# Explaining banding in a scatterplot of Goldbach’s function

David Radcliffe asks for an explanation of the “bands” in the scatterplot of the number of solutions to p + q = 2n in primes. To give an example, we have

2 × 14 = 28 = 23 + 5 = 17 + 11 = 11 + 17 = 5 + 23
2 × 15 = 30 = 23 + 7 = 19 + 11 = 17 + 13 = 13 + 17 = 11 + 19 = 7 + 23
2 × 16 = 32 = 29 + 3 = 19 + 13 = 13 + 19 = 3 + 29

and so, denoting this function by f, the elements of this sequence corresponding to n = 14, 15, 16 are f(14) = 4, f(15) = 6, and f(16) = 4 respectively. (Note that the counts here are of ordered sums, with 23 + 5 and 5 + 23 both counting; if you use unordered sums everything works out pretty much the same way, since every sum except those like p + p appears twice and I’m going to talk about ratios and inequalities and the like.)

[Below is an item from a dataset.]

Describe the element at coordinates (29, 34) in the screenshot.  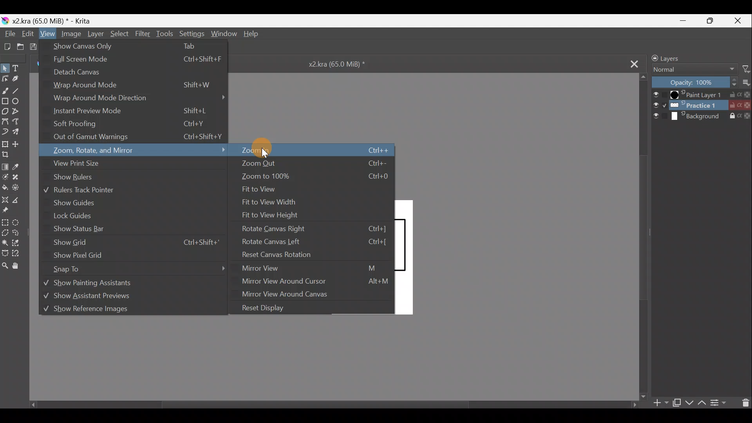
I see `Edit` at that location.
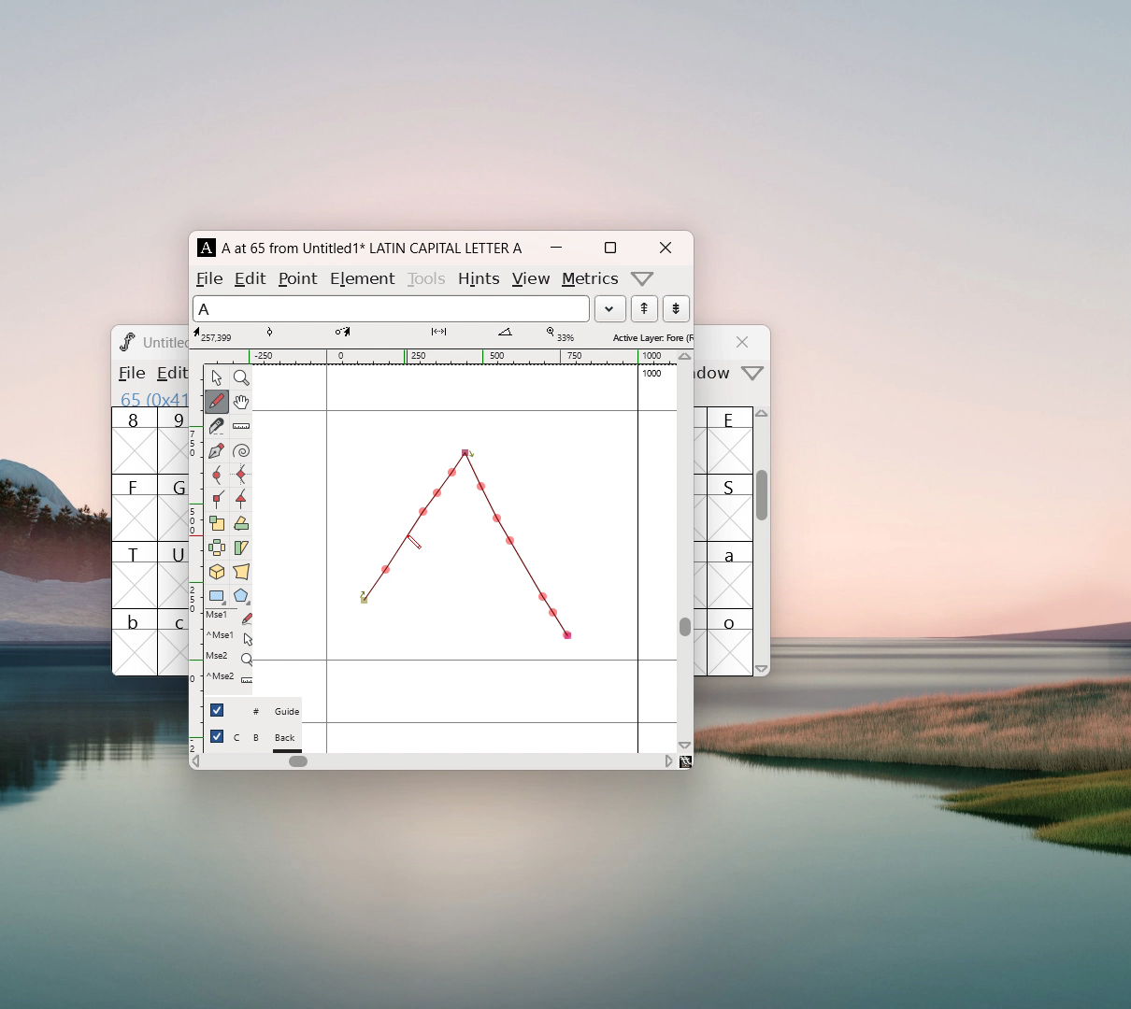 This screenshot has height=1009, width=1131. I want to click on tangent, so click(289, 334).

My re-rendering of something similar to the original scatterplot is here: and there are heuristic arguments that $f(n) \approx n/(log(n)^2))$, so let’s divide by that to get a plot of the “normalized” number of solutions: There are definitely bands in these plots. Indeed the situation for n = 14, 15, 16 is typical: f(n) “tends to be” larger when n is divisible by 3 than when it isn’t. A handwaving justification for this is as follows: consider primes modulo 3. All primes (with the trivial exceptions of 2 and 3) are congruent to 1 or 5 modulo 6, and by the prime number theorem for arithmetic progressions these are equally likely. (For some data on this, see Granville and Martin on prime races, which is a nice expository paper.) So if we add two primes p and q together, there are four equally likely cases:

• p is of form 3n+1, q is of form 3n+1, p+q is of form 3n+2
• p is of form 3n+1, q is of form 3n+2, p+q is of form 3n
• p is of form 3n22, q is of form 3n+1, p+q is of form 3n
• p is of form 3n+5, q is of form 3n+2, p+q is of form 3n+1

So if we just add primes together, we get multiples of three fully half the time, and the remaining half of the results are evenly split between integers of forms 3n+2 and 3n+1.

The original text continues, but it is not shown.